Microsoft's security researchers have issued a warning on Friday afternoon about an ongoing spam wave that is spreading emails carrying malicious RTF documents that infect users with malware without user interaction, once users open the RTF documents.
Microsoft said the spam wave appears to target European users, as the emails are sent in various European languages.
"In the new campaign, the RTF file downloads and runs multiple scripts of different types (VBScript, PowerShell, PHP, others) to download the payload," the Microsoft Security Intelligence team said.
The final payload is a backdoor trojan, Microsoft said. Fortunately, the trojan's command and control server appears to have gone down by Friday, when Microsoft issued its security alert.

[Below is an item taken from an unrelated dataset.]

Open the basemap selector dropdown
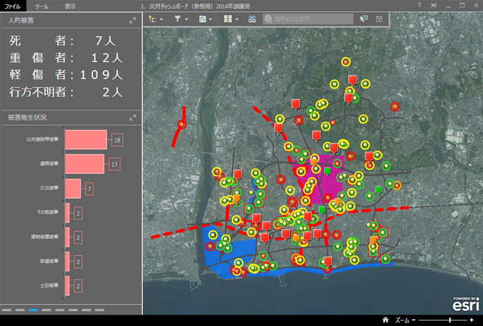The width and height of the screenshot is (483, 326). 206,19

However, there is always the danger of future campaigns that may exploit the same tactic to spread a new version of the backdoor trojan that connects to a working server, allowing crooks direct access to infected computers.
An active malware campaign using emails in European languages distributes RTF files that carry the CVE-2017-11882 exploit, which allows attackers to automatically run malicious code without requiring user interaction. pic.twitter.com/Ac6dYG9vvw[1]
— Microsoft Security Intelligence (@MsftSecIntel) June 7, 2019[2]
CVE-2017-11882 vulnerability
The good news is that users can be completely safe from this spam campaign. The initial infection vector relies on an old Office vulnerability that Microsoft patched back in November 2017.
Users who applied the November 2017 Patch Tuesday security updates should be safe.
The vulnerability is tracked as CVE-2017-11882[3]. This is a codename for a vulnerability in an older version of the Equation Editor component that ships with Office installs, and used for compatibility purposes in addition to Microsoft's newer Equation Editor module.